October 8

In many simulations we want a value to be calculated ``randomly,'' that is chosen from some distribution of values where each particularly choice is unknowable in advance. Since we're simulating this on a computer where there has to be some rule for calculating the values, we usually use a pseudo-random sequence of values that obey our desired distribution of values, and instead of ``unknowable'' we settle for hard-to-know in advance.

Some of the distributions we simulate are

uniform:

Each value in some range has an equal chance of occurring (for example we expect each number on a single fair die to occur in 1/6 of the rolls)

normal:

Two or more independent events are summed (e.g. two dice), yielding a familiar bell-shaped curve.

exponential:

The range of values is infinite, but we determine in advance what the mean (average) value is. Streetcars may arrive every 10 minutes on average, but this includes cases where five arrive bunched together plus the cases when equipment failure suspends service for several hours.

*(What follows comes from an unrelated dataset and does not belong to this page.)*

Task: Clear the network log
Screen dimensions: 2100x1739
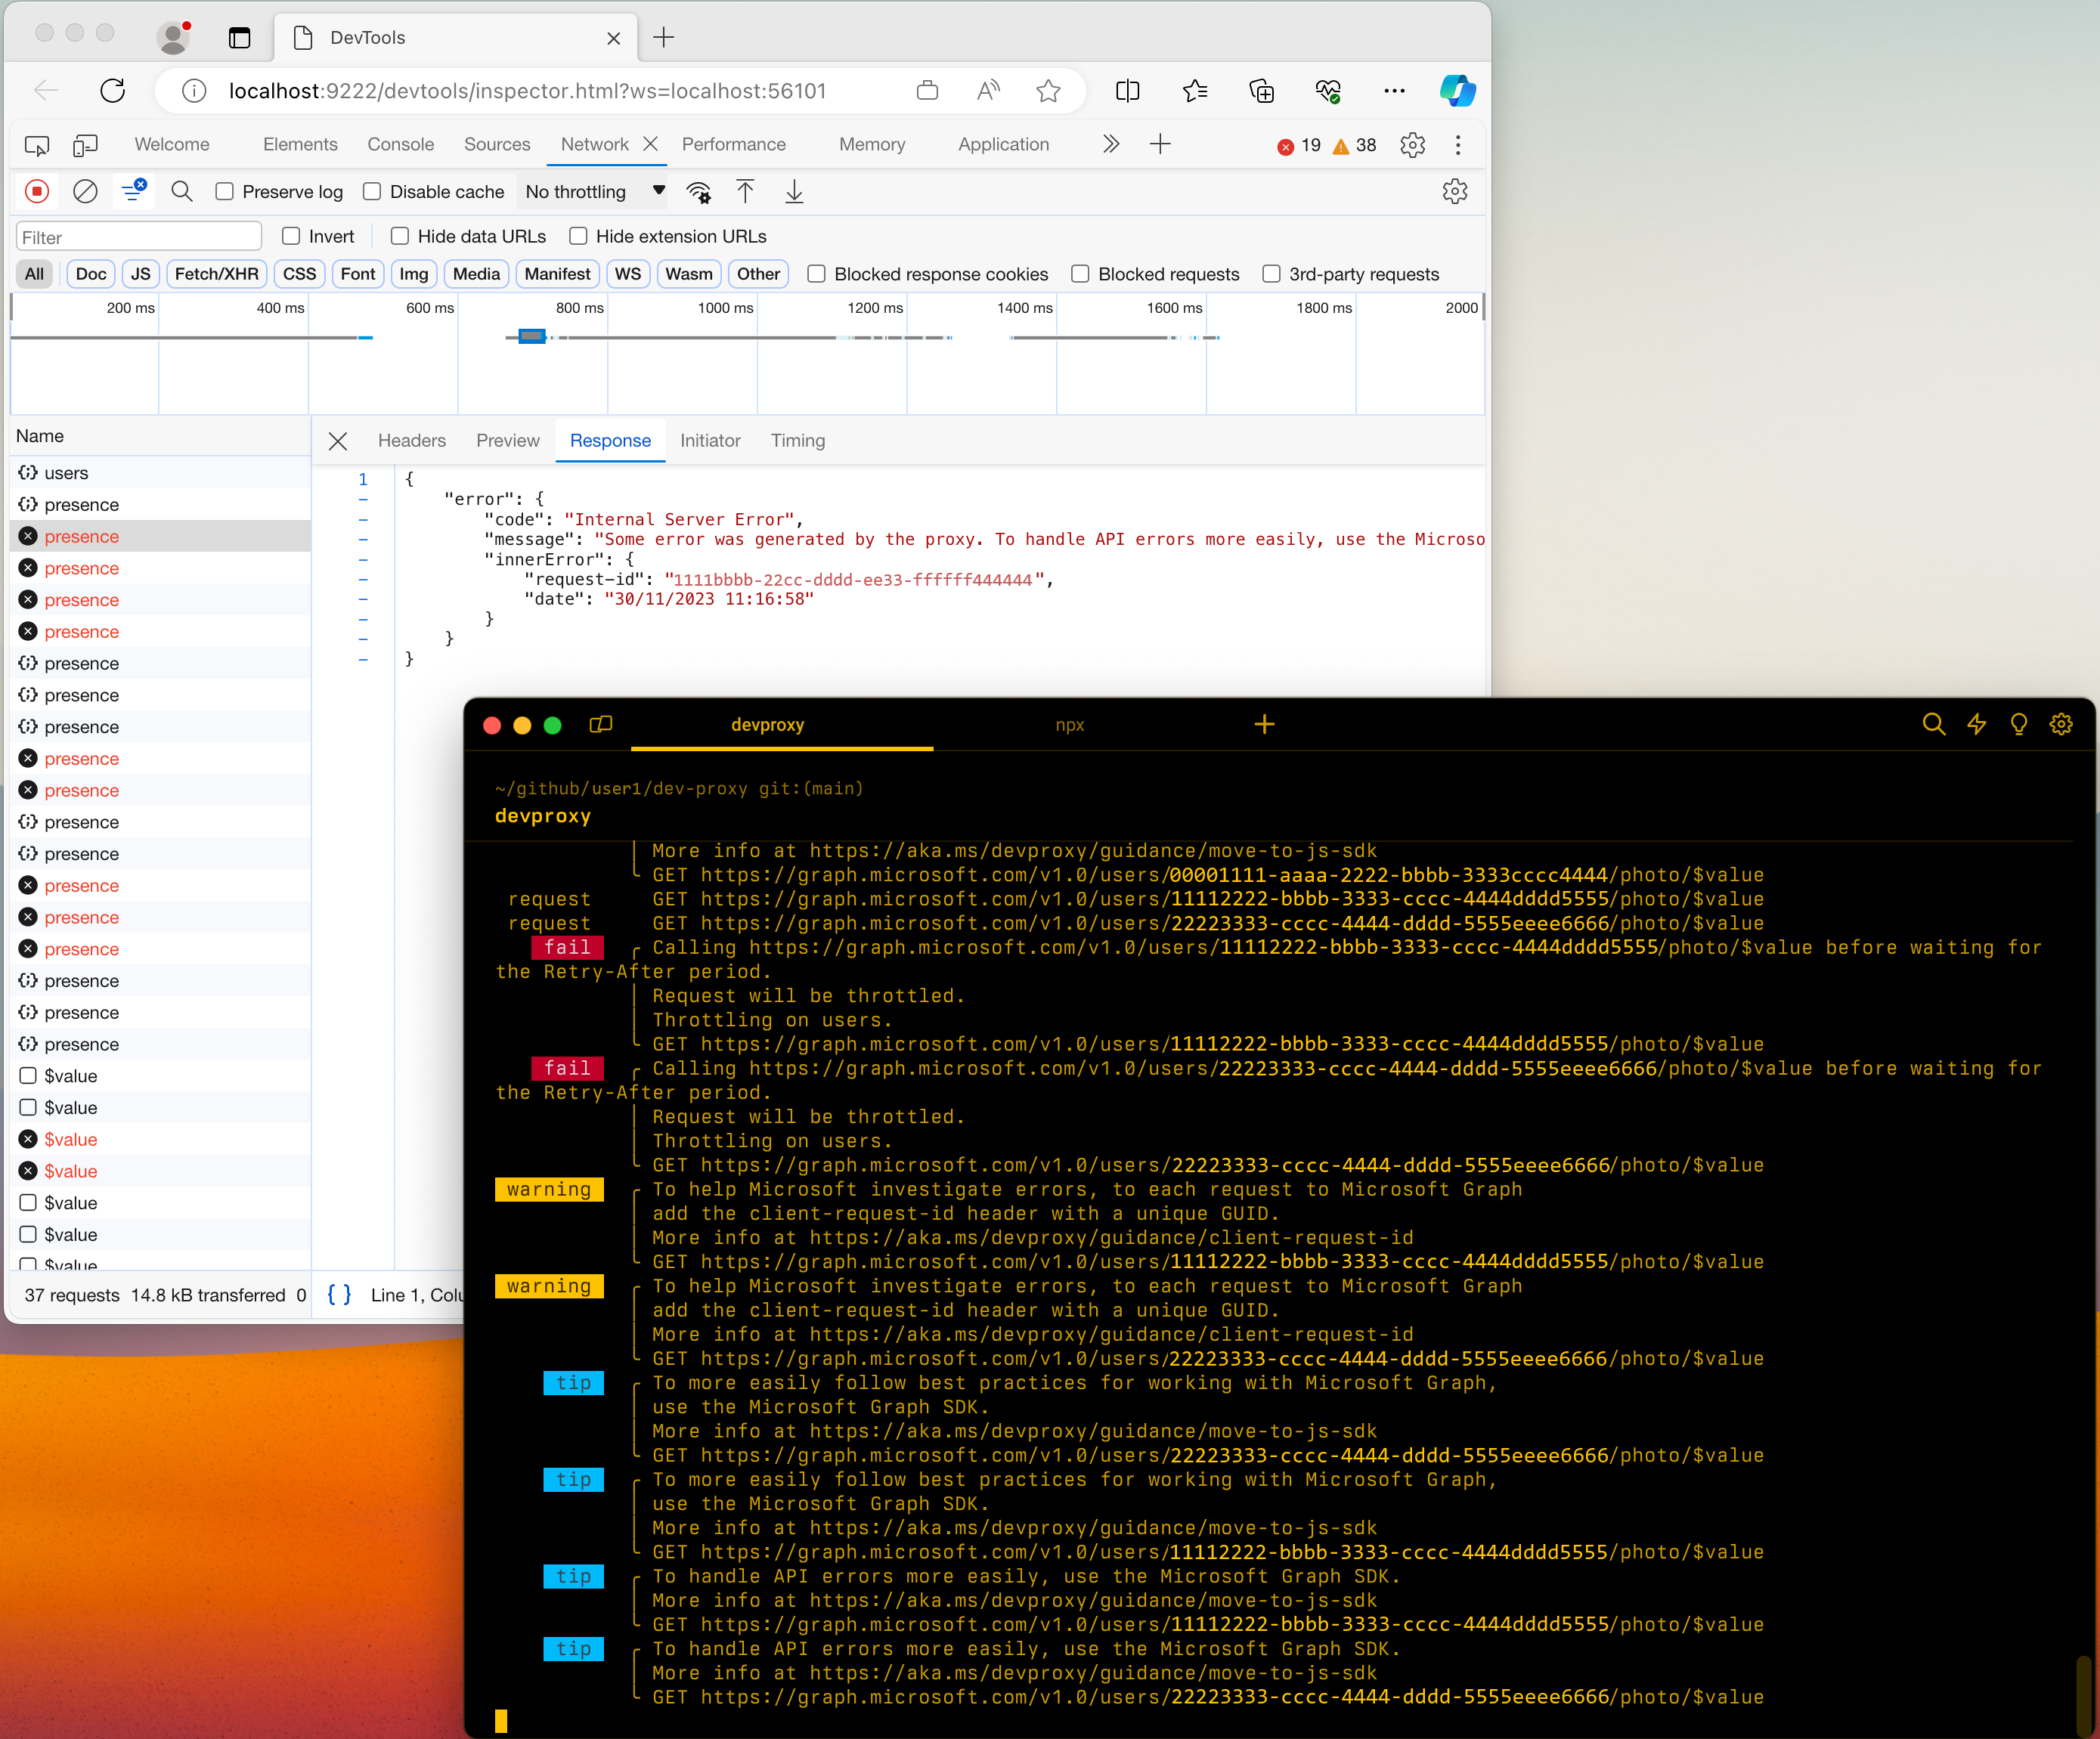Action: click(85, 191)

As well as these distributions we distinguish discrete distributions (there is a finite set of possible values), and continuous distributions (infinitely many values along some segment of the real line).

We describe probability that a value, or range of values, will occur by inventing a random variable $X$, a probability density function $f_X(x)$ indicating the likelihood that $X$ will be $x$ (note the upper/lower case distinction), setting $f_X(x)$ to some value in $[0,1]$, and insisting that the sum of $f_X(x)$ for all $x$ is 1. If $X == x$ is impossible, then $f_X(x)$ is zero. If $X == x$ is certain, then $f_X(x)$ is 1. Most cases are between these extremes.